Metals have a positive temperature coefficient of resistance; they have lower resistance when cold. Any electrical load that contains a substantial component of metallic resistive heating elements, such as an electric kiln or a bank of tungsten-filament incandescent bulbs, will draw a high current until the metallic element reaches operating temperature. For example, wall switches intended to control incandescent lamps will have a "T" rating, indicating that they can safely control circuits with the large inrush currents of incandescent lamps. The inrush may be as much as 14 times the steady-state current and may persist for a few milliseconds for smaller lamps up to several seconds for lamps of 500 watts or more. (Non-graphitized) carbon-filament lamps, rarely used now, have a negative temperature coefficient and draw more current as they warm up; an "inrush" current is not found with these types.

==Protection==

A resistor in series with the line can be used to limit the current charging input capacitors. However, this approach is not very efficient, especially in high-power devices, since the resistor will have a voltage drop and dissipate some power.

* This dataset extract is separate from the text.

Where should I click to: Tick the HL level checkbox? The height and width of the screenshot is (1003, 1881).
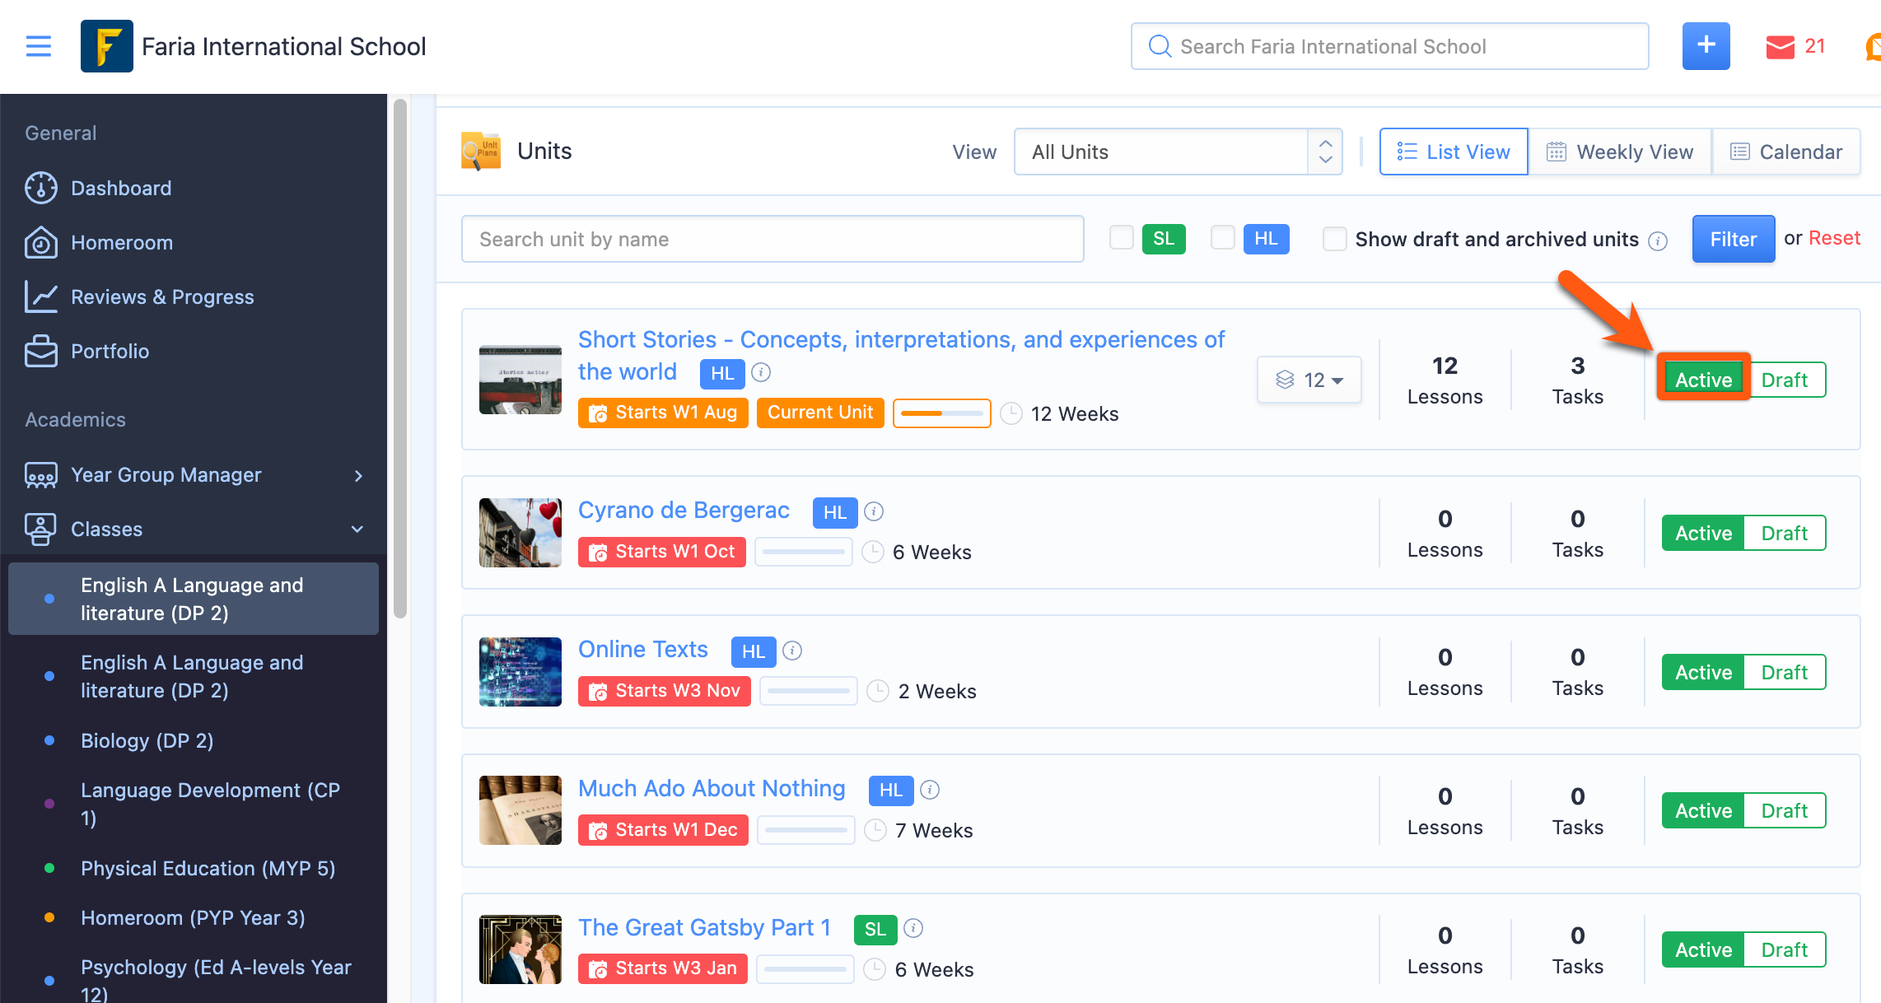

Inrush current can also be reduced by inrush current limiters. Negative-temperature-coefficient (NTC) thermistors are commonly used in switching power supplies, motor drives and audio equipment to prevent damage caused by inrush current. A thermistor is a thermally-sensitive resistor with a resistance that changes significantly and predictably as a result of temperature changes. The resistance of an NTC thermistor decreases as its temperature increases.

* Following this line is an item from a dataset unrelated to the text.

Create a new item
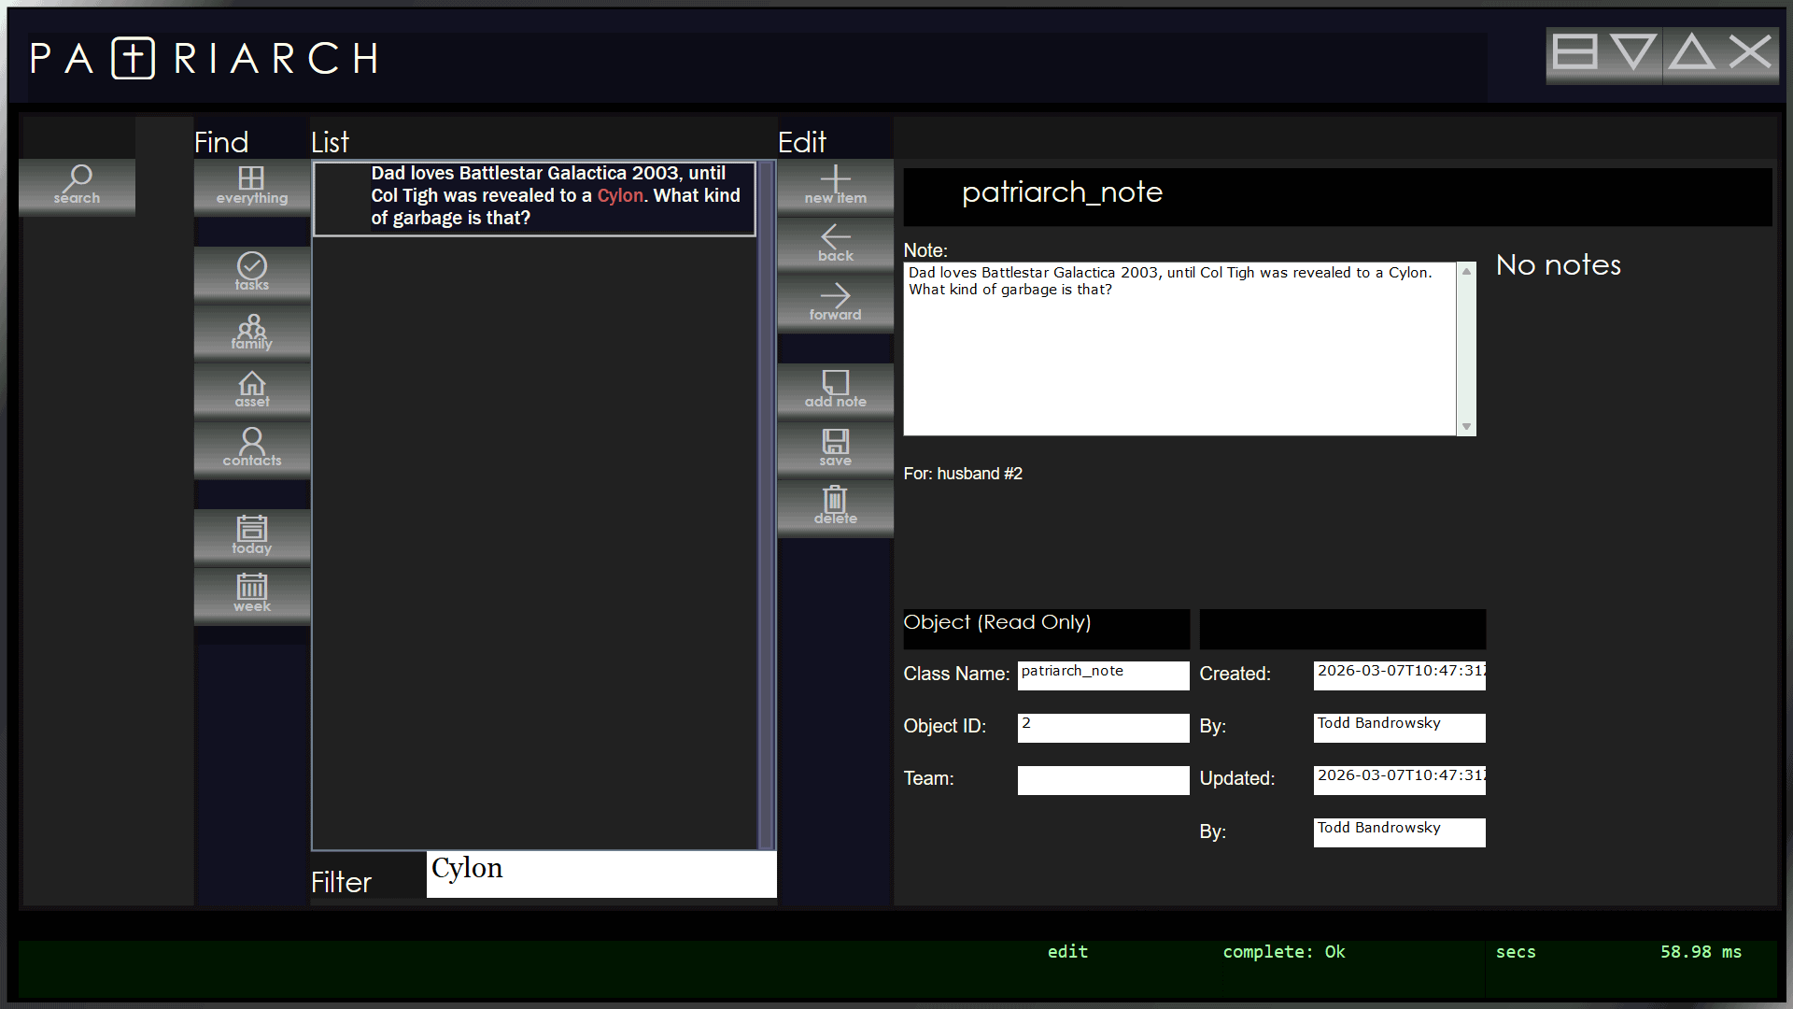This screenshot has height=1009, width=1793. click(x=835, y=185)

As the inrush current limiter self-heats, the current begins to flow through it and warm it. Its resistance begins to drop, and a relatively small current flow charges the input capacitors. After the capacitors in the power supply become charged, the self-heated inrush current limiter offers little resistance in the circuit, with a low voltage drop with respect to the total voltage drop of the circuit. A disadvantage is that immediately after the device is switched off, the NTC resistor is still hot and has a low resistance. It cannot limit the inrush current unless it cools for more than 1 minute to get a higher resistance. Another disadvantage is that the NTC thermistor is not short-circuit-proof.

Another way to avoid the transformer inrush current is a "transformer switching relay". This does not need time for cool down. It can also deal with power-line half-wave voltage dips and is short-circuit-proof. This technique is important for IEC 61000-4-11 tests.

Another option, particularly for high-voltage circuits, is to use a pre-charge circuit. The circuit would support a current-limited precharge mode during the charging of capacitors and then switch to an unlimited mode for normal operation when the voltage on the load is 90% of full charge.

==Switch-off spike==
When a transformer, electric motor, electromagnet, or other inductive load is switched off, the inductor increases the voltage across the switch or breaker and can cause extended arcing. When a transformer is switched off on its primary side, inductive kick produces a voltage spike on the secondary that can damage insulation and connected loads.